CMS has delayed implementation of two components of Primary Care First, the Serious Illness Population and direct contracting options. The Biden Administration has suspended those programs, indicating that they are under review. The future of those models is uncertain, but the general Primary Care First option is proceeding into its second year.

“When providers join Primary Care First, one of the first things that happens is CMS assigns you to a risk group, and most people that are doing home-based palliative or home-based primary care are already taking care of pretty seriously ill people,” Julie Sacks, president and chief operating officer of the Home Centered Care Institute (HCCI), told Hospice News. “Even taking away that track, it doesn’t take away your ability to provide care well and to get paid for taking care of that very seriously ill population.”

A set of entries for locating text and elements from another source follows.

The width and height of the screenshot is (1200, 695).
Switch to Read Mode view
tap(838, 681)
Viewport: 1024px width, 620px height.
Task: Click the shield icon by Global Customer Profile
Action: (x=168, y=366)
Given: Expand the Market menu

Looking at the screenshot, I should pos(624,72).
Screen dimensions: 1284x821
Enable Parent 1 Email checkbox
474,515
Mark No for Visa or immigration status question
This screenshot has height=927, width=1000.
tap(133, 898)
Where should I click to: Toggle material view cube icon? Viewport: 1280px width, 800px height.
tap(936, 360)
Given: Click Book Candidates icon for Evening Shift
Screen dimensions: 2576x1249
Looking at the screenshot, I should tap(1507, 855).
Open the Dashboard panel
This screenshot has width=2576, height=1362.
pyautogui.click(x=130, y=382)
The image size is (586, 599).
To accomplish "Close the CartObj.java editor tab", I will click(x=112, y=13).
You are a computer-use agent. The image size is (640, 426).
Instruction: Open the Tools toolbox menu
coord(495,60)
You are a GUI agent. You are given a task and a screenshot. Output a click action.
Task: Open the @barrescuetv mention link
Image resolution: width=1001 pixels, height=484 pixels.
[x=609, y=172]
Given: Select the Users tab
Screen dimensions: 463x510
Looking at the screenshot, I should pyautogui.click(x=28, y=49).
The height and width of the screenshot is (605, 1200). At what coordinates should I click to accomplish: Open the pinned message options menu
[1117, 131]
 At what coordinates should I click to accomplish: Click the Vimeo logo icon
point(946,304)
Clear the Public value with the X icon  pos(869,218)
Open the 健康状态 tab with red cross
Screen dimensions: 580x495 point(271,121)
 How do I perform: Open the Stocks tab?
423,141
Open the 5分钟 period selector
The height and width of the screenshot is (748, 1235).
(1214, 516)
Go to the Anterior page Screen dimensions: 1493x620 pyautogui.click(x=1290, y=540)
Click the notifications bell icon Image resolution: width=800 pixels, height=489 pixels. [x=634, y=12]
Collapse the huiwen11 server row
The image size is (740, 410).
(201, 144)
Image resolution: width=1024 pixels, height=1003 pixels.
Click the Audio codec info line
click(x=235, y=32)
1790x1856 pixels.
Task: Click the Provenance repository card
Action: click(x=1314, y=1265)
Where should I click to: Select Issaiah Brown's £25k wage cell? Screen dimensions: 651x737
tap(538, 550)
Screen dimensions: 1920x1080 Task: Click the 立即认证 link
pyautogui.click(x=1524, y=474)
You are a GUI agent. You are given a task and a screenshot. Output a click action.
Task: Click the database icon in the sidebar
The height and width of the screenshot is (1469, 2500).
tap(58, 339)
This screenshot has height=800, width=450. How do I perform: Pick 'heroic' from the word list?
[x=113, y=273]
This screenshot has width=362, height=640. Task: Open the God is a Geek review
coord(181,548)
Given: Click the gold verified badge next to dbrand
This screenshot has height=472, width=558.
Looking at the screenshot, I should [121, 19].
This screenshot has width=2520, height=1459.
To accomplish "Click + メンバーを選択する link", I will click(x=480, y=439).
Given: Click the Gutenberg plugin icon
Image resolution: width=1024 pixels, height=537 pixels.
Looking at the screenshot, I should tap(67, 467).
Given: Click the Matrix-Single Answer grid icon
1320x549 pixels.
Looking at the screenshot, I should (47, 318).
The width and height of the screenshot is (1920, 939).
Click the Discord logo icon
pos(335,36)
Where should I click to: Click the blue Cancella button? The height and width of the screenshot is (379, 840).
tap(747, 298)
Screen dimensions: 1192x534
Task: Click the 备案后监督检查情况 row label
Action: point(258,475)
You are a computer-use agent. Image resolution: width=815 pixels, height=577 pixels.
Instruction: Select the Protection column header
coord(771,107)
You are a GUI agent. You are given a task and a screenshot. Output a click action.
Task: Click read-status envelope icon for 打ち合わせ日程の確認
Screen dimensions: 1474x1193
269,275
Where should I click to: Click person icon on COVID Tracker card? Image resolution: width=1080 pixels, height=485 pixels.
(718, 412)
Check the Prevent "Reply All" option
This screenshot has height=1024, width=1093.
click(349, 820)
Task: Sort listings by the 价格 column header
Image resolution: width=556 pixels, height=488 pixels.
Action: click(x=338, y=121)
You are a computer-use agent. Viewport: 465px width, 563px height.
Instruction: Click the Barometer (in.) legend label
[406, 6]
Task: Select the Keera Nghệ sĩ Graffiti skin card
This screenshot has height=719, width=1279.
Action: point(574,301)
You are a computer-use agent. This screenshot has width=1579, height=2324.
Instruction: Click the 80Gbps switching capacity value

CMS uses a focused set of clinically meaningful and patient outcome data measures to assess quality of care received by patients with complex, chronic and serious illnesses. Quality measures can include survey data of patient and family experiences, medical and clinical patient data and advance care planning rates.

The number of days spent at home during the last six months of life can represent a significant quality measure for hospice providers looking to participate in value-based models, according to a 2019 study from The New England Journal of Medicine

Participating providers commit to data sharing and collection to align their resources, with built-in incentives for those with positive quality outcomes, which CMS believes will increase patient access to advanced primary care services.

“If you’re able to demonstrate positive results, you can earn up to 50% more in revenue in a bonus potential,” Sacks said. “Every one of your patients gets tied to rates. A lot of practices will find that just with those first two components, they will be able to earn more than they did in a traditional fee-for-service arrangement.”

In contrast to traditional fee-for-service models, hospices who participate in the Primary Care First payment model can receive population-based payments at the start of each quarter. When combined with patient visitation fees and potential performance bonuses for satisfactory service, this can help providers better manage patient care and caseloads for staff as well, according to Sacks.

Primary Care First can be game changing for serious illness and end-of-life care, according to Powell.

“There is definitely a fever pitch, excitement in Primary Care First. The number of patients that are getting attributed —the number of dollars that are incrementally to the good for these organizations — is game changing, especially after a COVID impact on revenue,” Powell told Hospice News. “The bonus is about 50% of the revenue that you can select in this program from both capitation and your visits. You could use hospice to the full cap and literally turn everyone onto it that you can; you could save tons of money.”